The authors suggest that the Mental Health Act may be used to
administer life-saving physical treatment in this situation. Again, I
suspect this is an issue many Psychiatrists and Approved Mental Health
Practitioners would struggle with. Suicidal thoughts and actions are part
of the definitions of several mental disorders including depression and
borderline personality disorder. The question is whether treating the
physical consequences of these symptoms constitutes a treatment for the
mental disorder itself. The authors argue that it might, but acknowledge
this has not been tested in case law and is not explicit in the statute
law. Also, a substantial proportion of people who present with attempted
suicide are found (on later assessment) not to have a mental disorder
atall. This may be difficult to determine at the time of presentation.

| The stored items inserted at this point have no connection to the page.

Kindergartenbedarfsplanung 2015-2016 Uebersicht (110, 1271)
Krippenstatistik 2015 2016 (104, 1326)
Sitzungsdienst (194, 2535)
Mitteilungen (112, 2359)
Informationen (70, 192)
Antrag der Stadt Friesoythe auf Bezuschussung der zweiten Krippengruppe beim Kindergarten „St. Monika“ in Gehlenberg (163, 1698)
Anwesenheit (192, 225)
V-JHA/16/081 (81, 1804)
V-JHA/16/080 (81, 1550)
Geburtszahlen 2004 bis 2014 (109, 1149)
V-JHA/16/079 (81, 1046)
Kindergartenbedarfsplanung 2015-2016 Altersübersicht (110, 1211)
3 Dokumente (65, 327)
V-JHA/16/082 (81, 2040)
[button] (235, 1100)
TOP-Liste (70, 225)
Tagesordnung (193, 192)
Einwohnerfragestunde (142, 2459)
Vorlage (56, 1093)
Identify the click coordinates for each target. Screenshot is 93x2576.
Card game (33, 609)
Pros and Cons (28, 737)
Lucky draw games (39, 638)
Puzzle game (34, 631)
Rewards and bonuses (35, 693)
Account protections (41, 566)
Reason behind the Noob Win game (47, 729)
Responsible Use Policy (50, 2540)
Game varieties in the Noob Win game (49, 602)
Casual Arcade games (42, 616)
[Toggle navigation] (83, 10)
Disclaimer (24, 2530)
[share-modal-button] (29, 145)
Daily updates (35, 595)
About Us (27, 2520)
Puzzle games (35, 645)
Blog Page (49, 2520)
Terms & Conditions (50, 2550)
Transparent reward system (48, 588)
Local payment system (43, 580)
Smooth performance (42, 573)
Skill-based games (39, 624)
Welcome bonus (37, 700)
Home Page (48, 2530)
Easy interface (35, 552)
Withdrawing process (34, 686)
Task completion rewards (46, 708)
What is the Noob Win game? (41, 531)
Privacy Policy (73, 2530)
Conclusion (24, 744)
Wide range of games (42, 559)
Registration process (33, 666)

A single statute governing involuntary treatment would as the authors
suggest clarify these issues, but seems a distant prospect. A judicial
review of a Coroner's decission on grounds of Public Law Principles might
have brought a quicker result, but is required within 3 months of a
verdict. Simillarly, an appeal under Human Rights legislation must be made
by the person(s) affected by the decission.
For now, the implications seem to be that at 3 am, Casualty Officers
should get a senior opinion, and in cases of doubt, should err on the side
of intervening to preserve life, rather than respecting autonomy which may
turn out to be absent.
Competing interests: No competing interests
Sec 3 Date discrepancy
Kerrie Wooltorton died in 2007.The synopsis of coroners report says
she was detained on March 2009,it should be March 2007.